─── Task input

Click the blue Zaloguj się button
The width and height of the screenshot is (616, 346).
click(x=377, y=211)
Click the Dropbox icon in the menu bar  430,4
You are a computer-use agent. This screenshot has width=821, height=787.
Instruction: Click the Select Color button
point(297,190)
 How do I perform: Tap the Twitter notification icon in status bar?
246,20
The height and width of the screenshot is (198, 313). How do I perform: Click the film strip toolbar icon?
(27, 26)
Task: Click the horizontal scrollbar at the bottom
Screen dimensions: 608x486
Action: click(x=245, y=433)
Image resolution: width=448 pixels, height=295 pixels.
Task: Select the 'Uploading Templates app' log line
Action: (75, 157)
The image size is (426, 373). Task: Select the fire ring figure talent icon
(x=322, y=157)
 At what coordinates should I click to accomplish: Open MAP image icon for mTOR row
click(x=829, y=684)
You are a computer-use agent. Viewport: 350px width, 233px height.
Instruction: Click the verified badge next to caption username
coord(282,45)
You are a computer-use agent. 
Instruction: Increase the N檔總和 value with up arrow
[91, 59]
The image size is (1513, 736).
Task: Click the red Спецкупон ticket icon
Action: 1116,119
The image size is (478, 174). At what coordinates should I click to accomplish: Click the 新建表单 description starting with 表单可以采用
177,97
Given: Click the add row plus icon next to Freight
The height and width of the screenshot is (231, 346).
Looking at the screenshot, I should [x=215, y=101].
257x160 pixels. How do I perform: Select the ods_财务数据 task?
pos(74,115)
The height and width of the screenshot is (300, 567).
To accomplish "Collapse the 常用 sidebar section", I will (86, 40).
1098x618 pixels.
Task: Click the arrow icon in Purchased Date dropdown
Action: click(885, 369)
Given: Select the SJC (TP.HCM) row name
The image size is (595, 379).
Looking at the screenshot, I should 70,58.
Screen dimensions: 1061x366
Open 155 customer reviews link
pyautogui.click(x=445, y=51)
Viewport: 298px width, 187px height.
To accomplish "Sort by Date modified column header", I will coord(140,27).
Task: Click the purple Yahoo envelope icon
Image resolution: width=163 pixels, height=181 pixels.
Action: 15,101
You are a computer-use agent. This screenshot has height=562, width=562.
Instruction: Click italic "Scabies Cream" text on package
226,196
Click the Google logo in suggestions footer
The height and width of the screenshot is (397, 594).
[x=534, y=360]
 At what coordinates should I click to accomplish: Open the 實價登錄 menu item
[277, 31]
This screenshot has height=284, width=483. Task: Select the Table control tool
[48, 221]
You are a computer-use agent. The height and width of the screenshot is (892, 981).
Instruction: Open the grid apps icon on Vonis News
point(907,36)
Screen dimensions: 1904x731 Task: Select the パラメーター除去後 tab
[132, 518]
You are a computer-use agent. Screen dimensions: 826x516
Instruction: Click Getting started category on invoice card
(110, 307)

──────

_Activity_
Return, from the data, each line that has the word "agent" in it.

_Solution for this problem_
You are a computer-use agent. This screenshot has width=821, height=787.
You are a computer-use agent. Viewport: 350px width, 233px height.
You are a computer-use agent. 
You are a computer-use agent. This screenshot has height=562, width=562.
You are a computer-use agent. The height and width of the screenshot is (892, 981).
You are a computer-use agent. Screen dimensions: 826x516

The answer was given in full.